Please use this identifier to cite or link to this item: http://hdl.handle.net/123456789/980
Title: EVALUATION OF FINANCIAL FORECASTING METHOD OF HORIZON ADDIS TYRE SHARE COMPANY
Authors: MEKONNEN, YIMREHA
Keywords: EVALUATION , FINANCIAL FORECASTING METHOD
Issue Date: Feb-2013
Abstract: The process of estimating the funds requirement of a firm and determining the sources of funds is called financial planning. Financial planning indicates a firm’s growth, performance, investments of funds during a given period of times usually three to five years. It involves the preparation of projected profit and loss account, balance sheet and funds flow statement. Financial planning helps a firm’s financial manager to regulate flow of funds.

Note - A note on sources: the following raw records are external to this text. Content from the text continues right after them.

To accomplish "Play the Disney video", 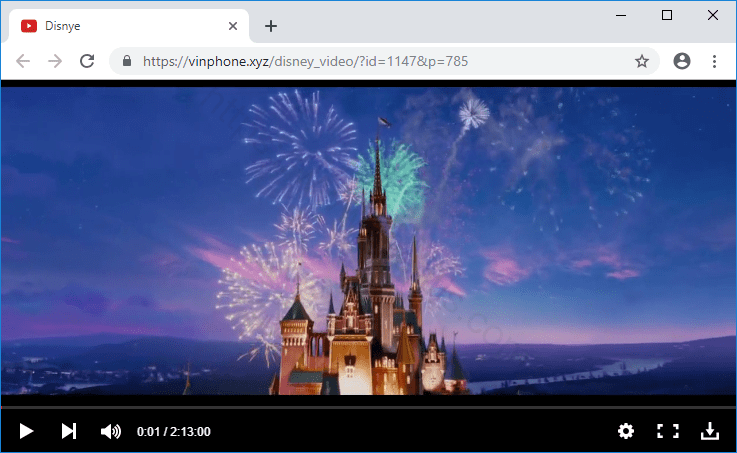I will click(x=27, y=431).
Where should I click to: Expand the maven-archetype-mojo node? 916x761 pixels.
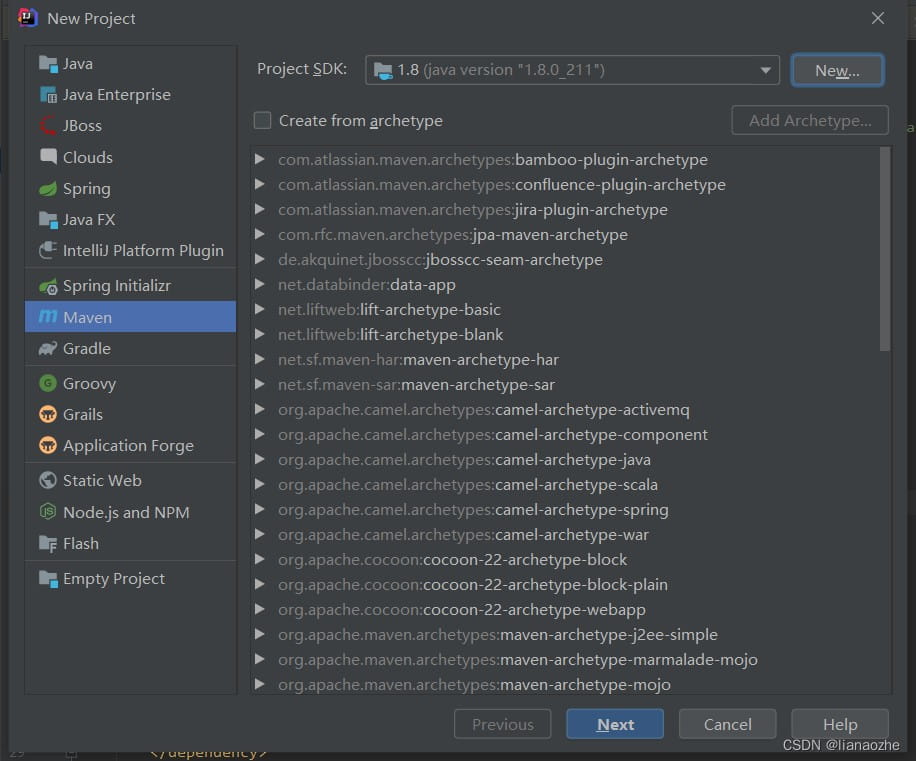[x=260, y=684]
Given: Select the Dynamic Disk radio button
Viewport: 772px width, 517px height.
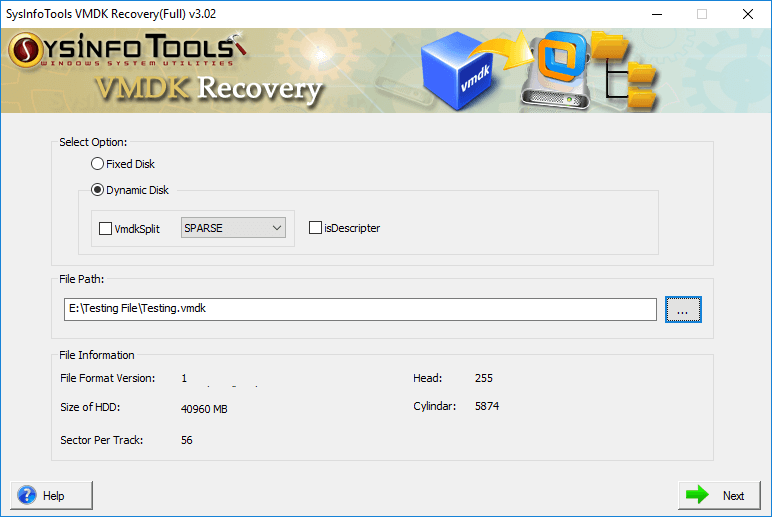Looking at the screenshot, I should (97, 190).
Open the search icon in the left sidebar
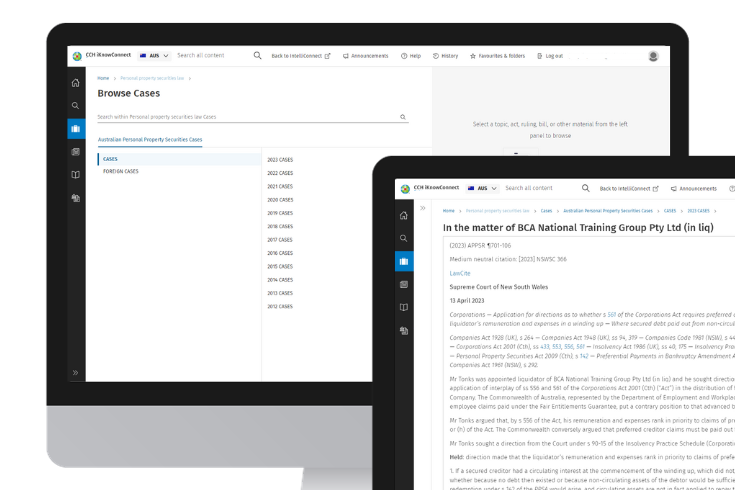The width and height of the screenshot is (735, 490). [76, 106]
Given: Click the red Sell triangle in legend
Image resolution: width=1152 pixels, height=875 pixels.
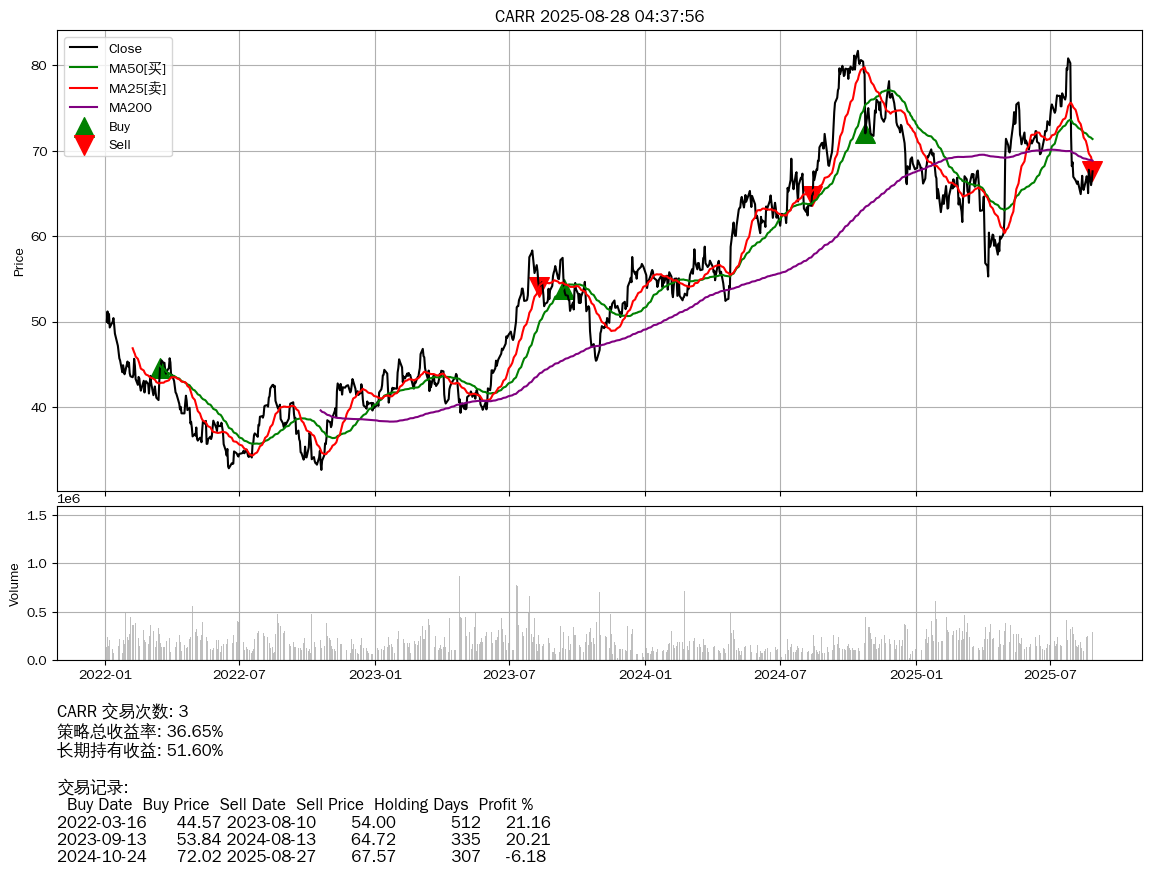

Benefits of financial forecasting are: it identifies advance actions to be taken, develop a number of options in various areas that can be exercised under different conditions and forecast what is likely to happen in the future and hence in avoiding surprises. The objective of this study is to evaluate the financial forecasting method of Horizon Addis tyre Share Company and to recommend the best possible method. In this study the methodology followed will be exploratory as well as descriptive approaches. To achieve the research objectives, relevant data needed for analysis were collected through interviewing different Horizon Addis Departments and major importers of tyre. The data collected is analysed by qualitative and quantitative analysis technique. The result of the study indicates that Horizon Addis tyre forecast its sales based on opinion of sales department. They decide the desired level of market share in each category so that they can forecast sales of each category. By adding the forecasted sales in each category they arrive at annual sales forecast. The problem with this forecasting method is that the forecasters become optimistic or pessimistic about the market condition. Finance department prepare the forecast of material requirement based on actual order for 6 months and 10% add up to the last order price for the remaining 6 months. The forecasting method used resulted in significant difference between the plan and the actual result. In 2008 it was 85% of the plan, in 2009 it was 70% of the plan, in 2010 it was 83% of the plan and 2011 it was 125% of the plan.
URI: http://hdl.handle.net/123456789/980
Appears in Collections:Business Administration

Files in This Item:
File Description SizeFormat 
YIMREHA MEKONNEN.pdf368.85 kBAdobe PDFView/Open
Show full item record


Items in DSpace are protected by copyright, with all rights reserved, unless otherwise indicated.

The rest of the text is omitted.